Each company operates in a specific context and pursues different business objectives. Any business whether public or private must analyze a portfolio of projects. These projects originate internally, or from a call for tenders or direct requests but a company can’t usually realize all.
Choices must be made. It will be better managed if the objectives which justify the selection are clearly identified. For a company, it may be opening a new market, for another ensuring continuity for projects teams, reducing certain costs, increasing customer satisfaction or optimizing capacity. Many other elements can be part of the reasons for undertaking a project. In the private and in the public sectors, political influences are often part of justification.
Explicitly documenting the reasons why, the company choose a project allows initially to properly inform management, shareholders and all stakeholders about expectations for this project. These initial reasons are the criteria that the company must then use to assess project performance.
The passage of time from the selection of the project to its completion often results in an evolution of the company business outlook that makes many stakeholders forget the original goals. The result in a success evaluation grid comprising elements that do not reflect the original objectives. For example, the realization of the usual returns on a project may have been sacrificed at inception in favor of sustainability, the overall performance of the business or risk diversification. I noted that once a project is ongoing managers too often forget the fundamental objectives they wanted to achieve with this project. If the goal was to open a new market this is the key criterion for evaluation and the profitability of the project itself becomes a relative criterion.
It is essential that each project manager keeps prominently in mind the expectations of the company for the project. Throughout the project, the achievement of the objectives should remain the guide orienting his decisions based. His performance should be evaluated based on the achievement of the clear objectives that justified the choice of the project. In addition, clear targets enable the monitoring to ensure that the objectives are still valid and achievable.

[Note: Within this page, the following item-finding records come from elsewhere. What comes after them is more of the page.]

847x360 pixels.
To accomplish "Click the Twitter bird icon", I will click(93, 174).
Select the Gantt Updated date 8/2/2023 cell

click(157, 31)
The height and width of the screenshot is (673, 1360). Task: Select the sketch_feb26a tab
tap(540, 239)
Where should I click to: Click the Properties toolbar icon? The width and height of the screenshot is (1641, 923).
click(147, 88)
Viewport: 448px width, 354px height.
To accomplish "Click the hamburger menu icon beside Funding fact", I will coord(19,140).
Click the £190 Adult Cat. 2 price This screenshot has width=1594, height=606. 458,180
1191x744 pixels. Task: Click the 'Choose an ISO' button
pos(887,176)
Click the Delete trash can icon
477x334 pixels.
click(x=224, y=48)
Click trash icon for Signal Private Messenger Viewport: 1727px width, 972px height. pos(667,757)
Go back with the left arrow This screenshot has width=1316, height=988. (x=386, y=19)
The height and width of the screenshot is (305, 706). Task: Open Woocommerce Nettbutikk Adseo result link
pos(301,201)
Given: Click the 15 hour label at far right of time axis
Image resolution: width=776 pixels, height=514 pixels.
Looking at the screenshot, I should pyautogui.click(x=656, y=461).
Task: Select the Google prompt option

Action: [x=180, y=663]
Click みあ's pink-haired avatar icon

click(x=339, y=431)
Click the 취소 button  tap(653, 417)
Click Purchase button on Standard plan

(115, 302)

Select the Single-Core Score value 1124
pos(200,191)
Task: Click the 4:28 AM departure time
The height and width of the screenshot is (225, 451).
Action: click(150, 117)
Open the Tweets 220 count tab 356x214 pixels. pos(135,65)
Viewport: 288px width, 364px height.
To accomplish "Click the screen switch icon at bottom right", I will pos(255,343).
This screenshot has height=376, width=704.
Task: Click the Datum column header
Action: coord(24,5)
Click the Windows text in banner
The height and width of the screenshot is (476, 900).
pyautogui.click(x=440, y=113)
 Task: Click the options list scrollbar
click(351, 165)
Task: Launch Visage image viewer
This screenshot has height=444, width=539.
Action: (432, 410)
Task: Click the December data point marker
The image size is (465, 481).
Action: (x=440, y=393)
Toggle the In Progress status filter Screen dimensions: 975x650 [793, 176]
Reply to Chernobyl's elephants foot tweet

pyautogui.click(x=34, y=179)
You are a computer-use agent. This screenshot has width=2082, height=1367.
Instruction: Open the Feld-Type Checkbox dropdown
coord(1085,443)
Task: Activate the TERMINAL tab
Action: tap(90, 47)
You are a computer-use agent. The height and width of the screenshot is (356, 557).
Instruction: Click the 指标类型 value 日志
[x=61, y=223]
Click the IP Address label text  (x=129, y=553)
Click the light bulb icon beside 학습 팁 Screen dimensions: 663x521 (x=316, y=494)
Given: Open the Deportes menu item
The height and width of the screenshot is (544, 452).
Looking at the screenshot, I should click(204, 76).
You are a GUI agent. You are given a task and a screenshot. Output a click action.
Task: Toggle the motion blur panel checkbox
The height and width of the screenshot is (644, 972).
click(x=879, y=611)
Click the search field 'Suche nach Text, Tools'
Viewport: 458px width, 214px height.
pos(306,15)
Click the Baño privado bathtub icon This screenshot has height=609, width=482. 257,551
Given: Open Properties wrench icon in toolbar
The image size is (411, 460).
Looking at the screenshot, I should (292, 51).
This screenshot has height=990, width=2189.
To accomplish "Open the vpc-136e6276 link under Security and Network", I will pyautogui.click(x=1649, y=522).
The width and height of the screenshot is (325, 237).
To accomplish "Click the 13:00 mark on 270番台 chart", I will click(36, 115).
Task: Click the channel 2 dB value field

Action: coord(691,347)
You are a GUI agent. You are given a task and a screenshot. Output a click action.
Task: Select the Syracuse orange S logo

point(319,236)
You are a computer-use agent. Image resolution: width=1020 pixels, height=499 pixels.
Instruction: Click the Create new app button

In a slow economy, a company may choose to bid lower prices. The project objectives are therefore intended to maintain expertise but achieving a given level of profitability is not part of the objectives. The bid for a fixed-price project is won and accepted by all. During the following months, the company’s directors are replaced and an economic recovery takes hold. In another context, there will be tenders to expand in new markets to diversify risk or aiming at cracking open a market of the future knowing that profitability is not at the rendezvous. For another company, it will at great expense implement changes to a system to comply with a new legislation. Or build an infrastructure in winter despite higher costs in response to a particular event. No doubt you have your own examples.
Without explicit targets, a project manager will have difficulty in justifying low profitability to new directors. If he is forced to pursue irreconcilable objectives, it may be that neither the original targets or the new targets will be reached.
Properly applied this approach of continuity, highlighted as strategically important by Prince2, avoids turning into a bad project what could have been a winning project. Demonstrating that the resources have been used for projects that served the business objectives, will also have a positive impact on the perception of shareholders that for state-owned-enterprises are the citizens they are mandated to serve.